[Start of section]

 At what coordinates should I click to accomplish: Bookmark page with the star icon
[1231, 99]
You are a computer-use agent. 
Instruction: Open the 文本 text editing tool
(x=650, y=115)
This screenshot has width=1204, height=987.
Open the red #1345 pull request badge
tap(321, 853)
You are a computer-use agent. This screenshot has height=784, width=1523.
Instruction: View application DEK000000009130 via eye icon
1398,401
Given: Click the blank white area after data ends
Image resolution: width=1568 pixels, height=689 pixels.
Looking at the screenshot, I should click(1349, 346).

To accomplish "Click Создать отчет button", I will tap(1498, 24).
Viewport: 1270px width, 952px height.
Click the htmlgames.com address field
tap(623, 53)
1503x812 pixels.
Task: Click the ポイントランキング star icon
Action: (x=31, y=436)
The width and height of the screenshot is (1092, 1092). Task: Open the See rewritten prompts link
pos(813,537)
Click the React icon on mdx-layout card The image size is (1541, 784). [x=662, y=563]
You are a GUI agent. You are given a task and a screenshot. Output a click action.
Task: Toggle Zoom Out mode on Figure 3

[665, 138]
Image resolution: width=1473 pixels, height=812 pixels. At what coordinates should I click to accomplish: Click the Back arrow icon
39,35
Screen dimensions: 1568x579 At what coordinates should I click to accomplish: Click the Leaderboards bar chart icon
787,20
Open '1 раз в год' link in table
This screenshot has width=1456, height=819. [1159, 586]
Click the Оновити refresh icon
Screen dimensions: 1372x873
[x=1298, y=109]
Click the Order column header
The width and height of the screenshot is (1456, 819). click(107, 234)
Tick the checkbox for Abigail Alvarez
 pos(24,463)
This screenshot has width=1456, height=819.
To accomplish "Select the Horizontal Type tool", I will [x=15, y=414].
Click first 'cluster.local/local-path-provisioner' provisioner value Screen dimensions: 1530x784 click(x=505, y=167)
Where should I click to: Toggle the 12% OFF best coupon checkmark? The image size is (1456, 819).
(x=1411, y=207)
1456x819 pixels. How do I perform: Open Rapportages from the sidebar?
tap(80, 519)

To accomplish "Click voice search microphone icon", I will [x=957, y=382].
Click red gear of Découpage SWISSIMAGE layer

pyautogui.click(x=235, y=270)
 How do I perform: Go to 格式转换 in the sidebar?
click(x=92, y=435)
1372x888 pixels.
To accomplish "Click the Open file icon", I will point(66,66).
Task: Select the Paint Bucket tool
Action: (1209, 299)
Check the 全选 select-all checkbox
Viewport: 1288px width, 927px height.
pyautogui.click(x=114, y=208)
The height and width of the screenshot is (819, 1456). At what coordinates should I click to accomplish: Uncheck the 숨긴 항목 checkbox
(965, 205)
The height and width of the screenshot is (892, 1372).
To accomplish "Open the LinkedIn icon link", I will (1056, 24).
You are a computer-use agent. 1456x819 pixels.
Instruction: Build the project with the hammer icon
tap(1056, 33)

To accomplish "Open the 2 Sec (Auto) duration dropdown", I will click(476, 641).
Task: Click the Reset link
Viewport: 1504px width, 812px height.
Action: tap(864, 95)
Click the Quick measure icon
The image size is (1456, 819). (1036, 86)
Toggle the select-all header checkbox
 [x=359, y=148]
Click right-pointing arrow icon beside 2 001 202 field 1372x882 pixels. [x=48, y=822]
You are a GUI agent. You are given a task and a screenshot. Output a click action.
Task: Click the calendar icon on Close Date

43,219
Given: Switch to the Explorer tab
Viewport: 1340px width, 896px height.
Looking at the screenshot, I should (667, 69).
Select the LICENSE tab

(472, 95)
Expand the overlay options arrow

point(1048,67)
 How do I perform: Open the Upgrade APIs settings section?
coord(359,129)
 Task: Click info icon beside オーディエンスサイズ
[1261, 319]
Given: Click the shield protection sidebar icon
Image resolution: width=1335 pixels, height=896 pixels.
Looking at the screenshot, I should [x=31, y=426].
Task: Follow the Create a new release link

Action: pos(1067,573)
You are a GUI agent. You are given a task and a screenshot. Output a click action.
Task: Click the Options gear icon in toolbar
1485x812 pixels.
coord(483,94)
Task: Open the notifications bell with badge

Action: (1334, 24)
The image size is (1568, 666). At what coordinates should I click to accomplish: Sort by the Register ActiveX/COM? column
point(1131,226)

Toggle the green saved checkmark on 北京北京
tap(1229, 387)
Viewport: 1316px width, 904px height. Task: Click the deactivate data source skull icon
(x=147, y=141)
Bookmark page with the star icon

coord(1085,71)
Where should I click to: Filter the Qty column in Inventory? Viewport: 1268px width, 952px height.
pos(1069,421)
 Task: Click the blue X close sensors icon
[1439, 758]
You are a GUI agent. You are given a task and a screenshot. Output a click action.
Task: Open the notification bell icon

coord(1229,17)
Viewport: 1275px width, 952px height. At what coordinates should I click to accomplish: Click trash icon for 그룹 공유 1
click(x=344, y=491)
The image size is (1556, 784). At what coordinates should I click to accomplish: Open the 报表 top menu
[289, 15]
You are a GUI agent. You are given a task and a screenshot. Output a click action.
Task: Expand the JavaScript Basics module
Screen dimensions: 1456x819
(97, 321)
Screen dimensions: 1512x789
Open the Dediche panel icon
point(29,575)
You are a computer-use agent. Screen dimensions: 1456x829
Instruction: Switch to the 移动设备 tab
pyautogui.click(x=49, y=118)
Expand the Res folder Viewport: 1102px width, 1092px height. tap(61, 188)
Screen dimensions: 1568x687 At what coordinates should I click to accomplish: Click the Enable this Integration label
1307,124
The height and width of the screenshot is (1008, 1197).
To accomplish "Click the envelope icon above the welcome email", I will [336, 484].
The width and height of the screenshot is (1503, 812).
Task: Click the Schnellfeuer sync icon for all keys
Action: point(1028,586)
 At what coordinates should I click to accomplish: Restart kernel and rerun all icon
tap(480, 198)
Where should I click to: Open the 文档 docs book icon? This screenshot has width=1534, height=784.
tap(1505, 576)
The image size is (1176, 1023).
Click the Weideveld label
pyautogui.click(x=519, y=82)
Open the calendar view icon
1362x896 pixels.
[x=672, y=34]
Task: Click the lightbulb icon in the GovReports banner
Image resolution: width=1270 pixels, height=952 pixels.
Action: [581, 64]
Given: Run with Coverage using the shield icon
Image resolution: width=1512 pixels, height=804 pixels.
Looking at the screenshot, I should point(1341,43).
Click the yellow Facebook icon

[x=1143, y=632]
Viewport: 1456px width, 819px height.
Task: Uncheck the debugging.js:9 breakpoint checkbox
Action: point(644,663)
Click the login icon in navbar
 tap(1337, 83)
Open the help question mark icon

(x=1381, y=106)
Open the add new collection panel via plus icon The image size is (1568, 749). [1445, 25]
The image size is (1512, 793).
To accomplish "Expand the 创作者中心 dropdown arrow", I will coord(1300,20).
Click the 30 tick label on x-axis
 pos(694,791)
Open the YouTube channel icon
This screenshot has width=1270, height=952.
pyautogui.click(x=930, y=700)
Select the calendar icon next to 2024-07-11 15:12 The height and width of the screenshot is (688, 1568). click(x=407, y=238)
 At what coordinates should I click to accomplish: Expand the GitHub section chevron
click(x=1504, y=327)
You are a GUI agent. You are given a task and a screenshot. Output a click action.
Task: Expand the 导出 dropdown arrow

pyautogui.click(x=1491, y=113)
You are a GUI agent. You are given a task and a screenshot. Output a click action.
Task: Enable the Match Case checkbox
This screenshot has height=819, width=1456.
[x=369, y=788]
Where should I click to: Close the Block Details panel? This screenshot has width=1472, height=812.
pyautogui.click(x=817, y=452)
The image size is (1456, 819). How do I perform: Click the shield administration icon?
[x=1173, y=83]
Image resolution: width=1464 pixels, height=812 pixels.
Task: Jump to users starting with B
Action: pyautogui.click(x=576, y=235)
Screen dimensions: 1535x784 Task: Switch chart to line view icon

[End of section]

_What you will do_:
Each record should be transcribed exactly as it was written.

_Output of the task_:
 At what coordinates should I click to accomplish: Bookmark page with the star icon
[1231, 99]
You are a computer-use agent. 
Instruction: Open the 文本 text editing tool
(x=650, y=115)
This screenshot has width=1204, height=987.
Open the red #1345 pull request badge
tap(321, 853)
You are a computer-use agent. This screenshot has height=784, width=1523.
Instruction: View application DEK000000009130 via eye icon
1398,401
Given: Click the blank white area after data ends
Image resolution: width=1568 pixels, height=689 pixels.
Looking at the screenshot, I should click(1349, 346).

To accomplish "Click Создать отчет button", I will tap(1498, 24).
Viewport: 1270px width, 952px height.
Click the htmlgames.com address field
tap(623, 53)
1503x812 pixels.
Task: Click the ポイントランキング star icon
Action: (x=31, y=436)
The width and height of the screenshot is (1092, 1092). Task: Open the See rewritten prompts link
pos(813,537)
Click the React icon on mdx-layout card The image size is (1541, 784). [x=662, y=563]
You are a GUI agent. You are given a task and a screenshot. Output a click action.
Task: Toggle Zoom Out mode on Figure 3

[665, 138]
Image resolution: width=1473 pixels, height=812 pixels. At what coordinates should I click to accomplish: Click the Back arrow icon
39,35
Screen dimensions: 1568x579 At what coordinates should I click to accomplish: Click the Leaderboards bar chart icon
787,20
Open '1 раз в год' link in table
This screenshot has width=1456, height=819. [1159, 586]
Click the Оновити refresh icon
Screen dimensions: 1372x873
[x=1298, y=109]
Click the Order column header
The width and height of the screenshot is (1456, 819). click(107, 234)
Tick the checkbox for Abigail Alvarez
 pos(24,463)
This screenshot has width=1456, height=819.
To accomplish "Select the Horizontal Type tool", I will [x=15, y=414].
Click first 'cluster.local/local-path-provisioner' provisioner value Screen dimensions: 1530x784 click(x=505, y=167)
Where should I click to: Toggle the 12% OFF best coupon checkmark? The image size is (1456, 819).
(x=1411, y=207)
1456x819 pixels. How do I perform: Open Rapportages from the sidebar?
tap(80, 519)

To accomplish "Click voice search microphone icon", I will [x=957, y=382].
Click red gear of Découpage SWISSIMAGE layer

pyautogui.click(x=235, y=270)
 How do I perform: Go to 格式转换 in the sidebar?
click(x=92, y=435)
1372x888 pixels.
To accomplish "Click the Open file icon", I will point(66,66).
Task: Select the Paint Bucket tool
Action: (1209, 299)
Check the 全选 select-all checkbox
Viewport: 1288px width, 927px height.
pyautogui.click(x=114, y=208)
The height and width of the screenshot is (819, 1456). At what coordinates should I click to accomplish: Uncheck the 숨긴 항목 checkbox
(965, 205)
The height and width of the screenshot is (892, 1372).
To accomplish "Open the LinkedIn icon link", I will (1056, 24).
You are a computer-use agent. 1456x819 pixels.
Instruction: Build the project with the hammer icon
tap(1056, 33)

To accomplish "Open the 2 Sec (Auto) duration dropdown", I will click(476, 641).
Task: Click the Reset link
Viewport: 1504px width, 812px height.
Action: tap(864, 95)
Click the Quick measure icon
The image size is (1456, 819). (1036, 86)
Toggle the select-all header checkbox
 [x=359, y=148]
Click right-pointing arrow icon beside 2 001 202 field 1372x882 pixels. [x=48, y=822]
You are a GUI agent. You are given a task and a screenshot. Output a click action.
Task: Click the calendar icon on Close Date

43,219
Given: Switch to the Explorer tab
Viewport: 1340px width, 896px height.
Looking at the screenshot, I should (667, 69).
Select the LICENSE tab

(472, 95)
Expand the overlay options arrow

point(1048,67)
 How do I perform: Open the Upgrade APIs settings section?
coord(359,129)
 Task: Click info icon beside オーディエンスサイズ
[1261, 319]
Given: Click the shield protection sidebar icon
Image resolution: width=1335 pixels, height=896 pixels.
Looking at the screenshot, I should [x=31, y=426].
Task: Follow the Create a new release link

Action: pos(1067,573)
You are a GUI agent. You are given a task and a screenshot. Output a click action.
Task: Click the Options gear icon in toolbar
1485x812 pixels.
coord(483,94)
Task: Open the notifications bell with badge

Action: (1334, 24)
The image size is (1568, 666). At what coordinates should I click to accomplish: Sort by the Register ActiveX/COM? column
point(1131,226)

Toggle the green saved checkmark on 北京北京
tap(1229, 387)
Viewport: 1316px width, 904px height. Task: Click the deactivate data source skull icon
(x=147, y=141)
Bookmark page with the star icon

coord(1085,71)
Where should I click to: Filter the Qty column in Inventory? Viewport: 1268px width, 952px height.
pos(1069,421)
 Task: Click the blue X close sensors icon
[1439, 758]
You are a GUI agent. You are given a task and a screenshot. Output a click action.
Task: Open the notification bell icon

coord(1229,17)
Viewport: 1275px width, 952px height. At what coordinates should I click to accomplish: Click trash icon for 그룹 공유 1
click(x=344, y=491)
The image size is (1556, 784). At what coordinates should I click to accomplish: Open the 报表 top menu
[289, 15]
You are a GUI agent. You are given a task and a screenshot. Output a click action.
Task: Expand the JavaScript Basics module
Screen dimensions: 1456x819
(97, 321)
Screen dimensions: 1512x789
Open the Dediche panel icon
point(29,575)
You are a computer-use agent. Screen dimensions: 1456x829
Instruction: Switch to the 移动设备 tab
pyautogui.click(x=49, y=118)
Expand the Res folder Viewport: 1102px width, 1092px height. tap(61, 188)
Screen dimensions: 1568x687 At what coordinates should I click to accomplish: Click the Enable this Integration label
1307,124
The height and width of the screenshot is (1008, 1197).
To accomplish "Click the envelope icon above the welcome email", I will [336, 484].
The width and height of the screenshot is (1503, 812).
Task: Click the Schnellfeuer sync icon for all keys
Action: point(1028,586)
 At what coordinates should I click to accomplish: Restart kernel and rerun all icon
tap(480, 198)
Where should I click to: Open the 文档 docs book icon? This screenshot has width=1534, height=784.
tap(1505, 576)
The image size is (1176, 1023).
Click the Weideveld label
pyautogui.click(x=519, y=82)
Open the calendar view icon
1362x896 pixels.
[x=672, y=34]
Task: Click the lightbulb icon in the GovReports banner
Image resolution: width=1270 pixels, height=952 pixels.
Action: [581, 64]
Given: Run with Coverage using the shield icon
Image resolution: width=1512 pixels, height=804 pixels.
Looking at the screenshot, I should point(1341,43).
Click the yellow Facebook icon

[x=1143, y=632]
Viewport: 1456px width, 819px height.
Task: Uncheck the debugging.js:9 breakpoint checkbox
Action: point(644,663)
Click the login icon in navbar
 tap(1337, 83)
Open the help question mark icon

(x=1381, y=106)
Open the add new collection panel via plus icon The image size is (1568, 749). [1445, 25]
The image size is (1512, 793).
To accomplish "Expand the 创作者中心 dropdown arrow", I will coord(1300,20).
Click the 30 tick label on x-axis
 pos(694,791)
Open the YouTube channel icon
This screenshot has width=1270, height=952.
pyautogui.click(x=930, y=700)
Select the calendar icon next to 2024-07-11 15:12 The height and width of the screenshot is (688, 1568). click(x=407, y=238)
 At what coordinates should I click to accomplish: Expand the GitHub section chevron
click(x=1504, y=327)
You are a GUI agent. You are given a task and a screenshot. Output a click action.
Task: Expand the 导出 dropdown arrow

pyautogui.click(x=1491, y=113)
You are a GUI agent. You are given a task and a screenshot. Output a click action.
Task: Enable the Match Case checkbox
This screenshot has height=819, width=1456.
[x=369, y=788]
Where should I click to: Close the Block Details panel? This screenshot has width=1472, height=812.
pyautogui.click(x=817, y=452)
The image size is (1456, 819). How do I perform: Click the shield administration icon?
[x=1173, y=83]
Image resolution: width=1464 pixels, height=812 pixels.
Task: Jump to users starting with B
Action: pyautogui.click(x=576, y=235)
Screen dimensions: 1535x784 Task: Switch chart to line view icon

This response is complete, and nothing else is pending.